→ Exercise prompt
Leaving out all pictures, transcribe exactly the lines between the line with "Task: Click the" and the last line of the records below, both included.

[Given records]

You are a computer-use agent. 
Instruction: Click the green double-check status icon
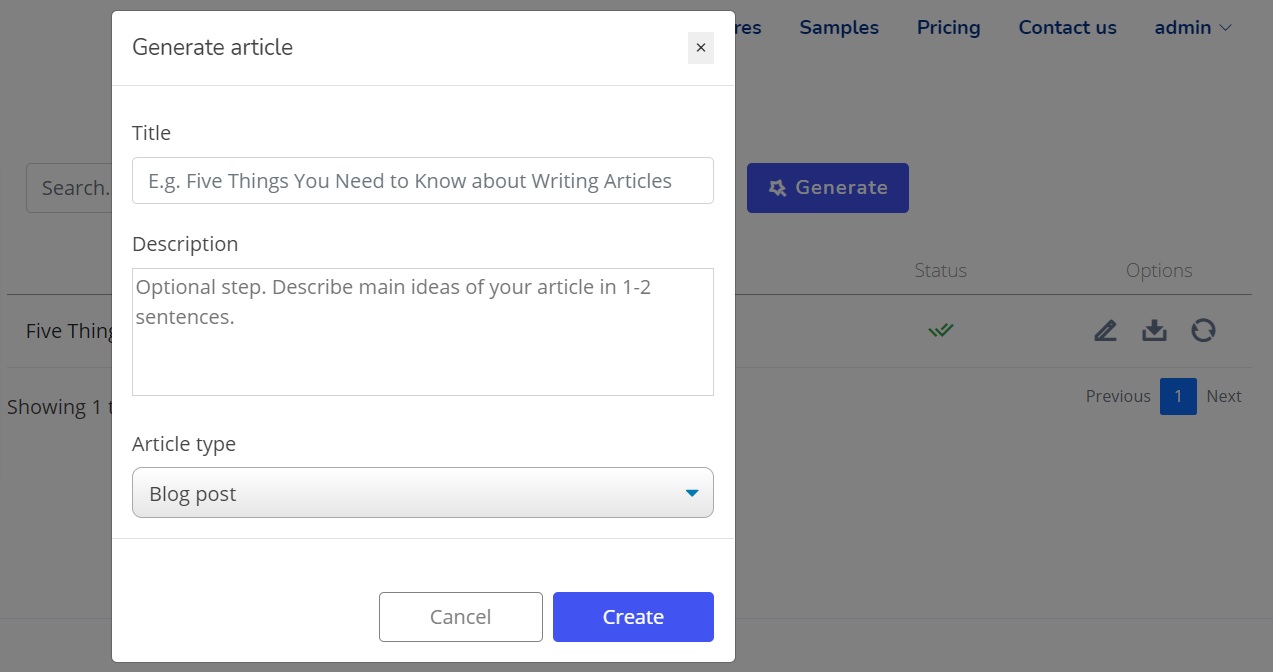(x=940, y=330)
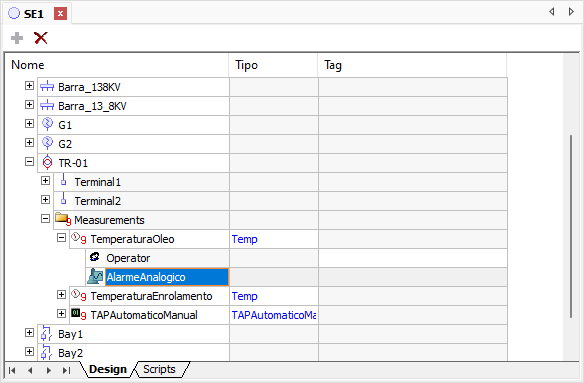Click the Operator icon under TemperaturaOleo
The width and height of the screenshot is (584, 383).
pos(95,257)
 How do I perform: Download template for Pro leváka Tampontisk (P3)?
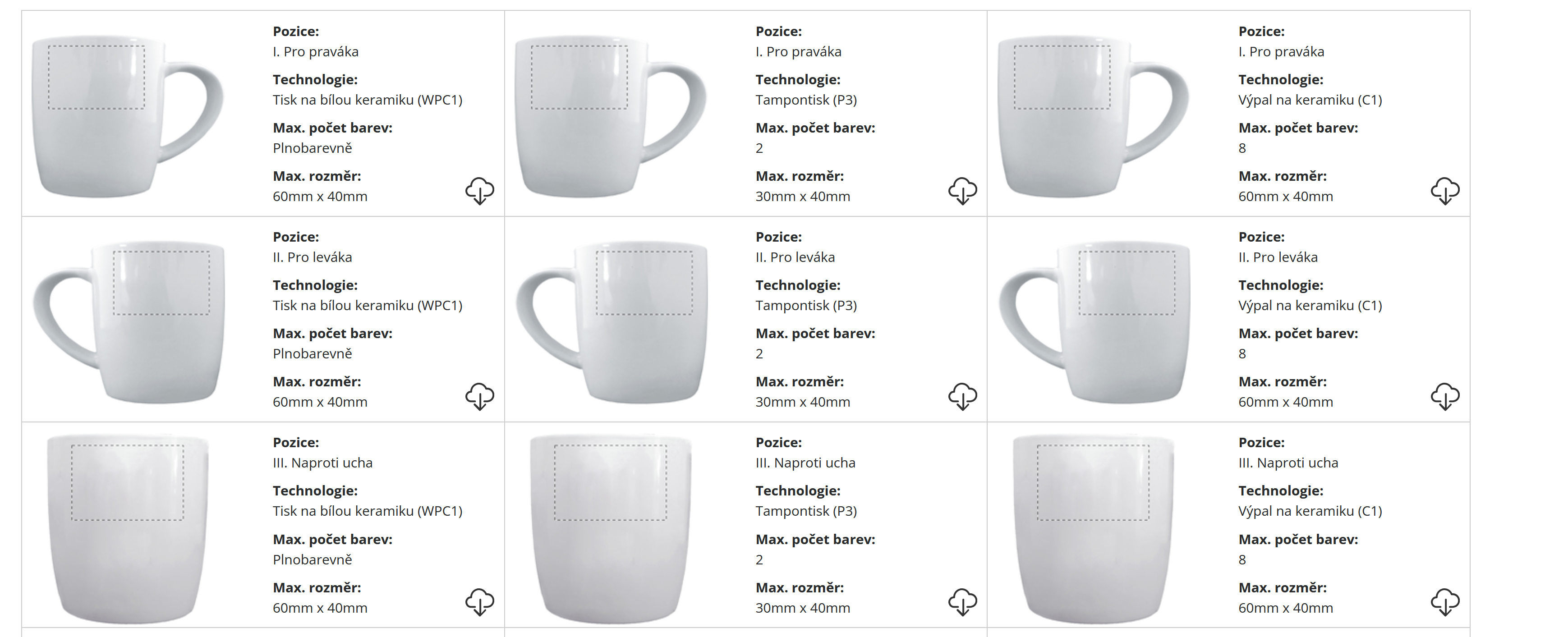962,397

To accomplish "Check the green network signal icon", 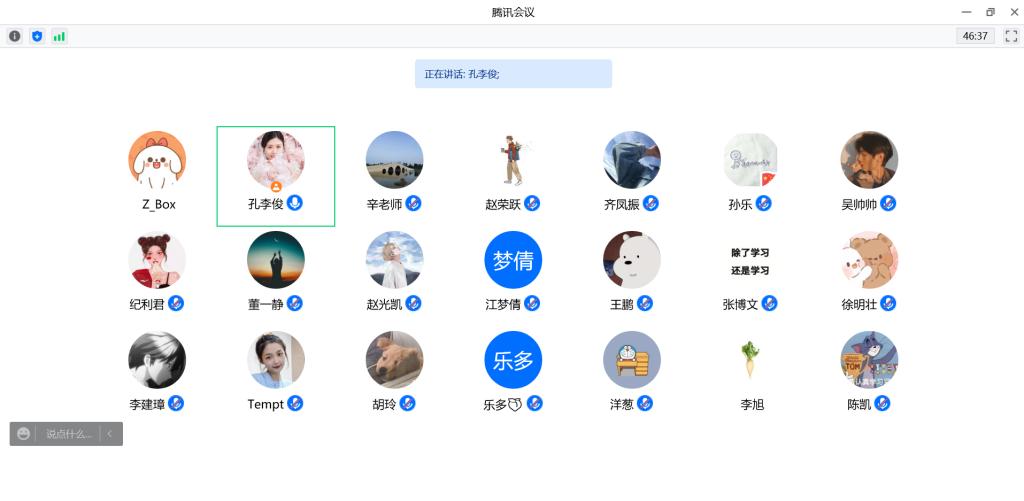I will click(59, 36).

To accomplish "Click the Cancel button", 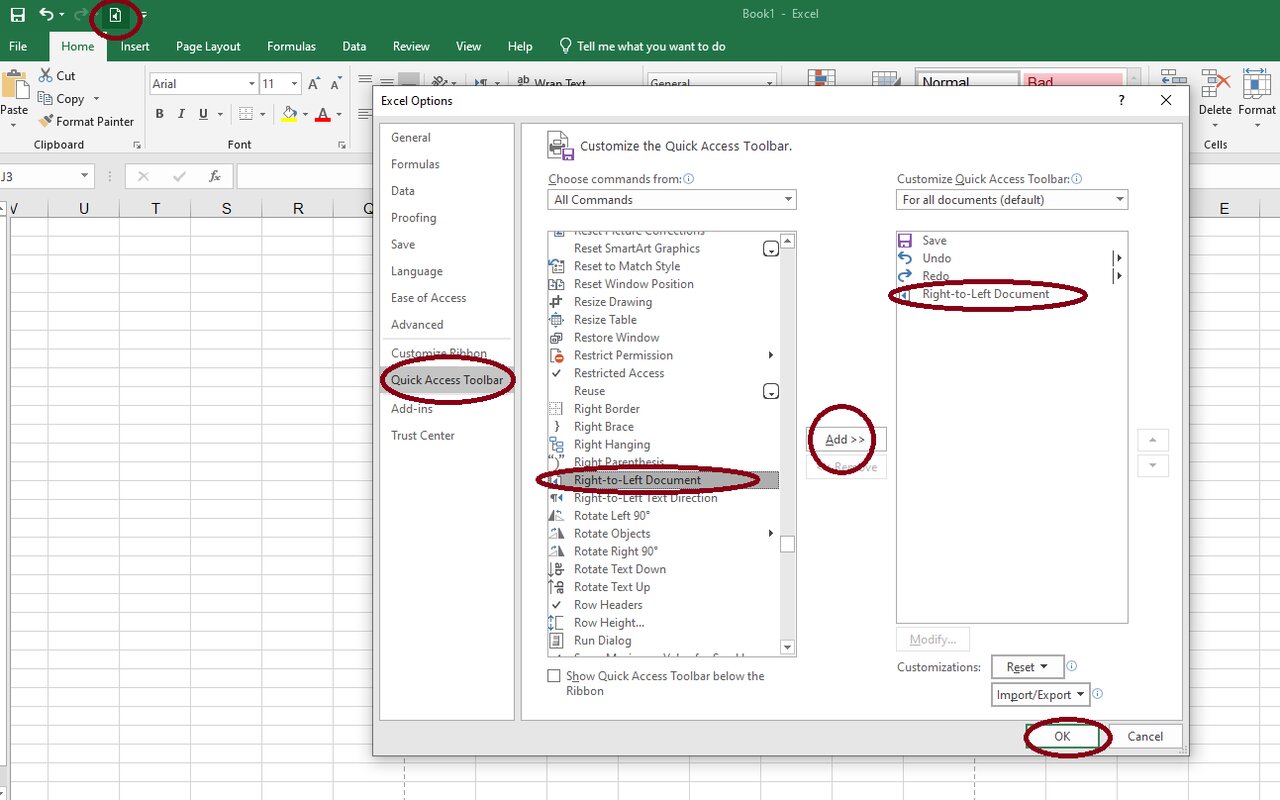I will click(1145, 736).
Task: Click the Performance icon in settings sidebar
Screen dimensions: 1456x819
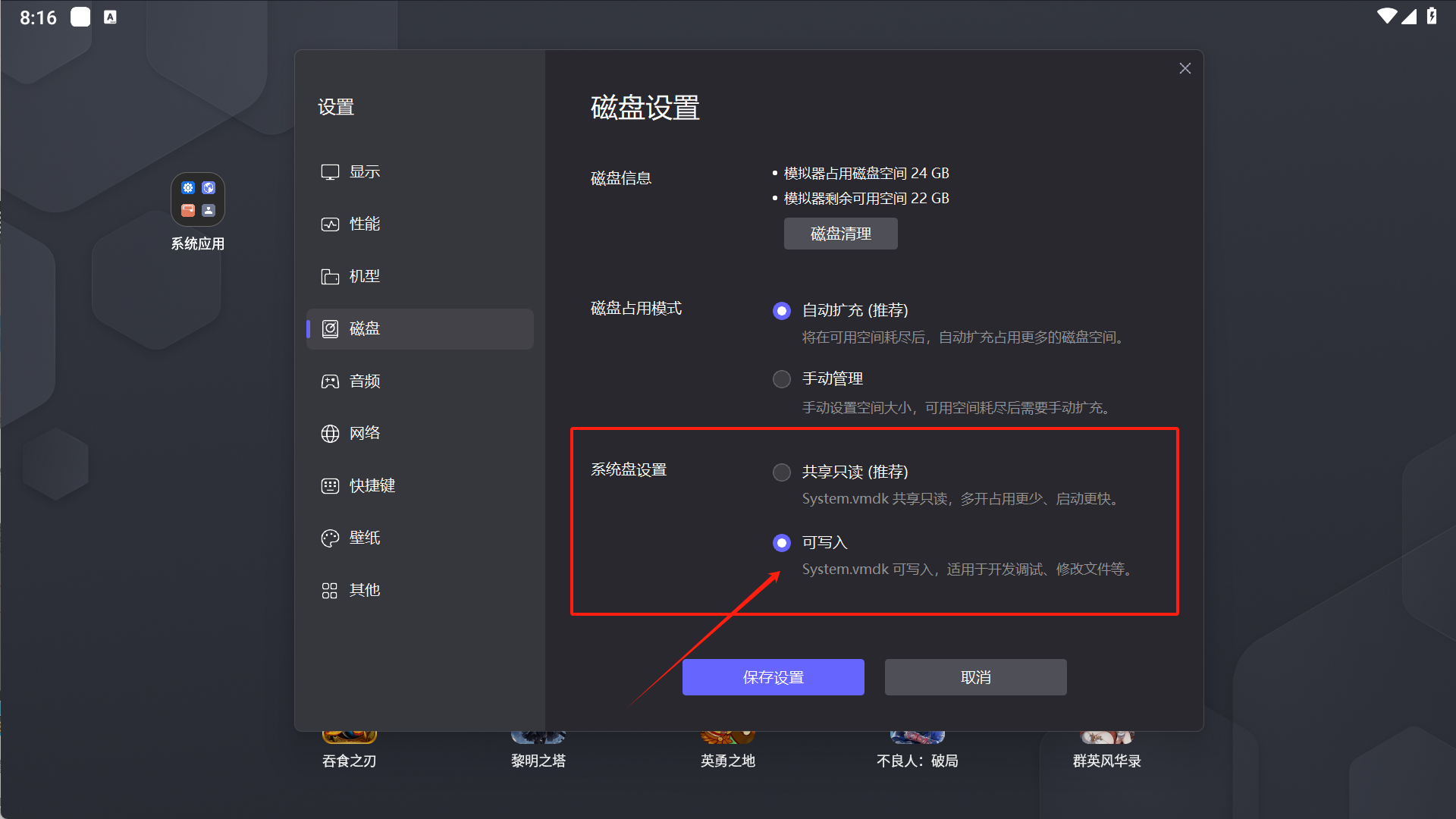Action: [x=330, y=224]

[/Given records]

→ Answer to this task
Task: Click the Performance icon in settings sidebar
Screen dimensions: 1456x819
Action: [x=330, y=224]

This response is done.